Far from being downbeat about the virus, tour operators said the spread across Europe of the highly pathogenic form of H5N1 bird flu that can kill humans had actually helped their cause, because it was not confined to a single country.
"There is bird flu in France, Germany and Austria, and, anyway, birds fly from one country to another," said Roberto di Marco, who was promoting holiday villages in the southern Italian region of Calabria at the ITB event in Berlin which finished Sunday.
The H5N1 strain has been found in wild birds in Calabria, but di Marco said it had not scared off potential visitors. In fact, holidaymakers had not even asked about it.
"It's the consumption of poultry that is falling sharply, not tourism," he said.
It was the same upbeat story from representatives of other parts of southern Europe.
Costas Georgidakis, who was promoting holidays in the Peloponnese in southern Greece, said there had been "no panic and no cancellations" and Martin Misir, who organises tours and cruises around the Croatian coast, reported "no effect for the time being".
France, which has been the world's most visited country for several years, attracting some 75 million tourists annually, also seems to be unaffected by the virus, even though it became the first country in Europe to see it spread to poultry.
"People are not fixated on it," said Helene Vignot, from the tourist office of Dignes-les-Bains in the eternally popular holiday destination of Provence.
Yet Turkey, where four people in the rural east died after coming into contact with infected birds in January, has been hit hard, with bookings for summer holidays there down by 25 to 30 per cent compared with last year.
Turkey appears to be an isolated case.
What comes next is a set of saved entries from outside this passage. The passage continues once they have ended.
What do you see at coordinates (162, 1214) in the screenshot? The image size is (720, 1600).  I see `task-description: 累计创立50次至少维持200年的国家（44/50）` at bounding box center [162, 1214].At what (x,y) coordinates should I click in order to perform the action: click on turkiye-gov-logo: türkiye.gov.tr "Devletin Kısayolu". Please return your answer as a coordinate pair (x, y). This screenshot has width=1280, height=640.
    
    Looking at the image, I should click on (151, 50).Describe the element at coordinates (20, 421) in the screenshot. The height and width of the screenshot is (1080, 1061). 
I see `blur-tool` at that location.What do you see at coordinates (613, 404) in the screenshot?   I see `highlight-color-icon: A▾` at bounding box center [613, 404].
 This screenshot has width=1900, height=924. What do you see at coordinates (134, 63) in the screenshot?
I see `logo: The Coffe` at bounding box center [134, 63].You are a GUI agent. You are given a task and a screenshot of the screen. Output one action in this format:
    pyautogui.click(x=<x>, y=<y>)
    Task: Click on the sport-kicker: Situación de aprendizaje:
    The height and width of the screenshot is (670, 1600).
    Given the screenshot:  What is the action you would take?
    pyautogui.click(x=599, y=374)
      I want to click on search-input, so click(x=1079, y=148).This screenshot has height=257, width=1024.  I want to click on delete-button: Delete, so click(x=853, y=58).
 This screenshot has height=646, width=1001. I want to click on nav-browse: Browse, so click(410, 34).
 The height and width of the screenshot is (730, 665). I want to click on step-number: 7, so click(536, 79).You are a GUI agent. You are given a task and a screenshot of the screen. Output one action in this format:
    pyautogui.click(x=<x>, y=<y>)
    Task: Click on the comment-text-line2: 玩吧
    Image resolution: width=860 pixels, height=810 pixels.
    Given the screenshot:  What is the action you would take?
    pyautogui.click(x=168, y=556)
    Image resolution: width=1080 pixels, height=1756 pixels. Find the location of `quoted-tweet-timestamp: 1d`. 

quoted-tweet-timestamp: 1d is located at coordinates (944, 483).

Spain for example has even seen bookings go up by around five per cent, according to Europe's biggest holiday company, TUI.
But as more and more countries are infected with bird flu, it becomes less and less likely that tourists will switch to another destination.
Greece, Italy, France and Croatia have all reported infections and alternative destinations such as Germany are currently battling outbreaks.
Germany recorded the first case of an infected mammal in Europe, a cat, although scientists have played down fears that the danger to humans has risen as a result.
Faced with the rapid spread of the virus among wild birds, the only course of action for holidaymakers seems to be to convince themselves that there is no danger, or that nowhere is totally free from the virus.